まだいける-。それは気持ちの問題だけではない。競技の潮流を確かに見てとった。
女子ボクシングは12年ロンドン大会から五輪に採用された。かつては小柄なファイタータイプの選手が手数を出すと採点のポイントが流れる傾向があった。しかし入江に代表されるように、現在は確かな技術を持つ選手のクリーンヒットが評価されるようになった。
和田は「昔よりはファイターが勝つという風潮が消えた。五輪の採点を見てもそう。うまい選手がしっかりポイントをとって勝つ流れができている」。
打たせず打つ、というボクシング本来の姿は和田が得意なスタイルでもある。
さらなる追い風の可能性もある。国際オリンピック委員会は、ジェンダー平等の観点から、男女の種目数を同じにするように調整している。東京五輪でボクシングは男子8階級、女子5階級だった。24年パリ五輪では男子7階級、女子6階級になる。階級分けは今後の決定となるが、女子はフライ級(51キロ)よりも軽い階級が設定される可能性がある。
身長163センチの和田は普段の体重が49~50キロ。適正階級は48キロ級だが、東京五輪はフライ級(51キロ)しかなかった。時に60キロ前後から51キロまで減量するフライ級の選手とは体のサイズ、骨格が異なる。
「芯の太さ、細さでちょっとやられちゃうところがあった。バーンとぶつかった時の衝撃で反撃がわずかに遅れたりする」。
確かな技術でカウンターをヒットしても、接近戦で体をぶつけられ、手数勝負に巻き込まれることがあった。だが同じ階級ならば、当たり負けすることもない。パリ五輪で48キロ級が採用されれば、メダル候補は疑いない。

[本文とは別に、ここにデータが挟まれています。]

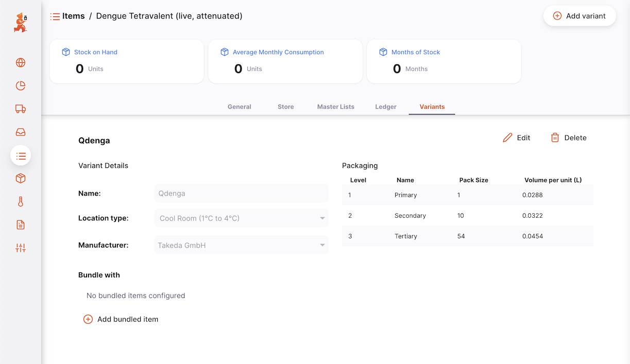
Task: Switch to the Store tab
Action: pyautogui.click(x=286, y=107)
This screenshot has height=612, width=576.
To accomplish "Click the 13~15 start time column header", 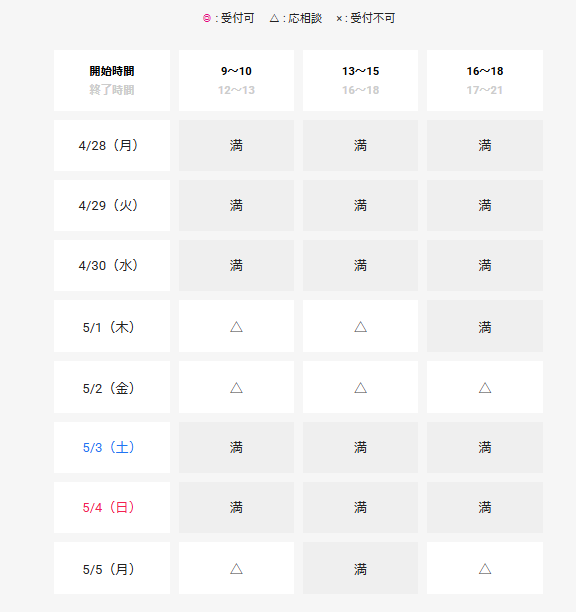I will click(x=360, y=80).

和田は日本女子をリードしてきたが、東京五輪には届かなかった。
早すぎるパイオニアだったのだろうか。
和田はこう言った。
「早かったという意識はないです。もしライトフライ級(48キロ)があって、自分の適性階級で東京五輪を逃していたら、早かったと思うかもしれませんが」
忘れられない言葉がある。
東京五輪の道が断たれた19年10月。芦屋大時代から声をかけてくれた瀬部勉氏(奈良県ボクシング協会会長)に敗退を報告した。瀬部氏から「2度メダルをとっているという事実はある。階級は違えど、そこを目指したという努力は次につながる。あきらめないことが大事だと思うけど」とした上で「燃え尽きたんならいいんじゃない。まどかが決めな」と言われた。

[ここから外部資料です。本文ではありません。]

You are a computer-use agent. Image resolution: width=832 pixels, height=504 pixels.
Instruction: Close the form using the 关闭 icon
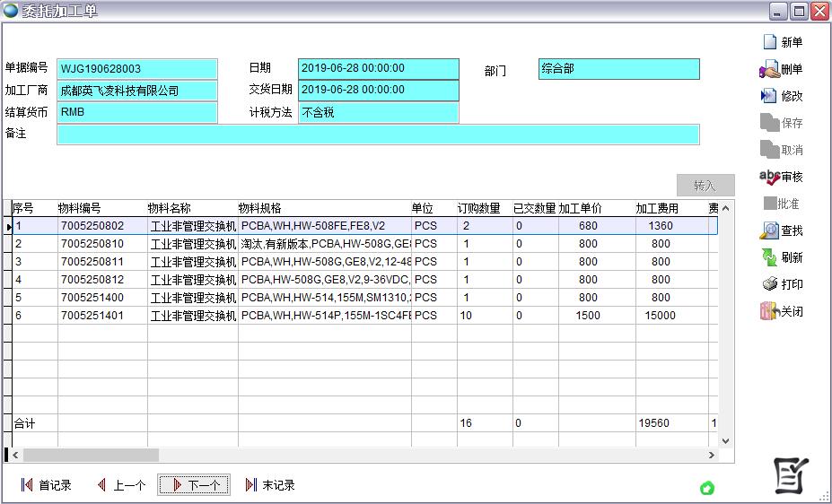pyautogui.click(x=769, y=311)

ボクシングは事故のリスクがある特性上、人にいわれてやる競技ではない。これまでと変わらない態度を示した上で、気持ちを尊重してくれた。和田は「東京に出られなかった時に、それでも応援してくれた。メダルをとって恩返しすることしかできない」。
現在は母校の芦屋大4割、同ジム1割で練習する。今春には所属先だった福井県スポーツ協会との契約が終了するが、あきらめるつもりはない。まずは世界選手権で結果を求める。
「自分のボクシングができれば、メダルにつながる」。
右利きのサウスポーである27歳はかつて、美しいストレートと絶妙のカウンターで日本女子の未来を切り開いた。今度はスポンサーを探しながら、自分自身の未来を切り開く。【益田一弘】(ニッカンスポーツ・コム/スポーツコラム「We Love Sports」)

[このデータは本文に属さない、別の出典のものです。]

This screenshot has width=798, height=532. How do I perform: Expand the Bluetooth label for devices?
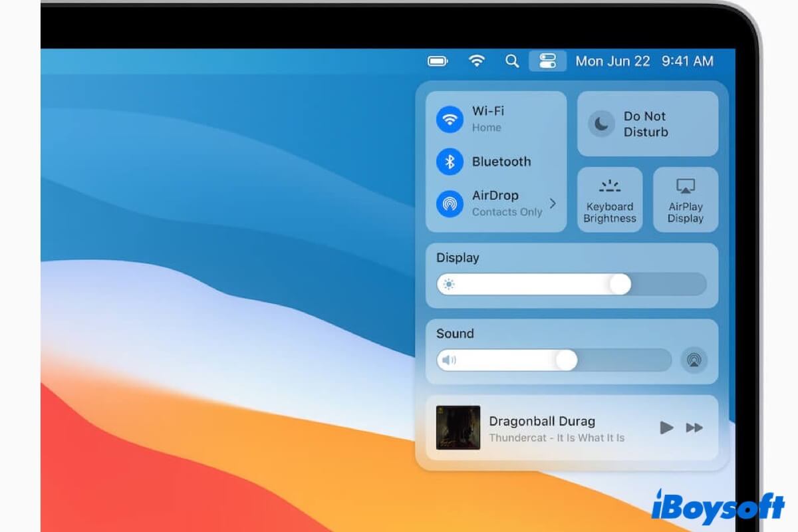click(x=501, y=162)
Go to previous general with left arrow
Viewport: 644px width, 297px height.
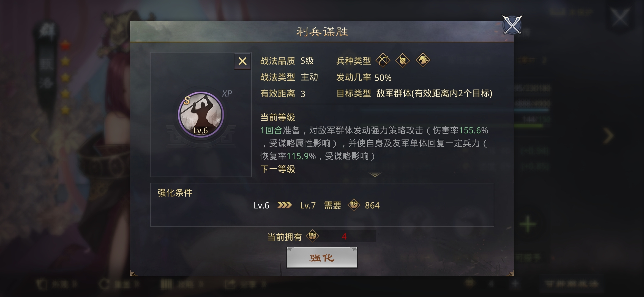tap(35, 136)

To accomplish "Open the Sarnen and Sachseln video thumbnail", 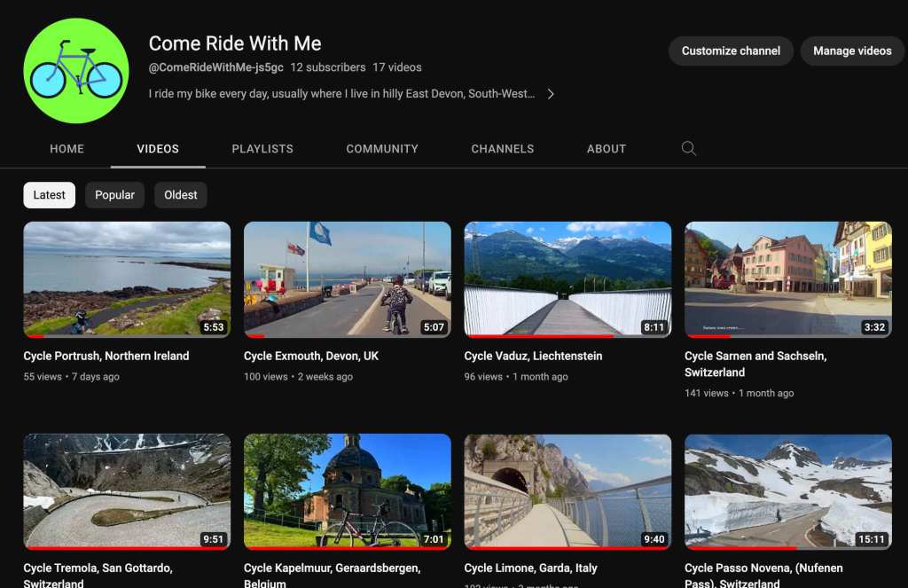I will tap(787, 278).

◆益田一弘(ますだ・かずひろ)広島市出身、00年入社。大学時代はボクシング部。全日本選手権に近畿代表で出場もベスト16で敗退。アマチュア戦績は21勝(17KO)8敗。五輪取材は14年ソチ、16年リオデジャネイロ、18年平昌を経験して、21年東京は五輪担当キャップとして取材した。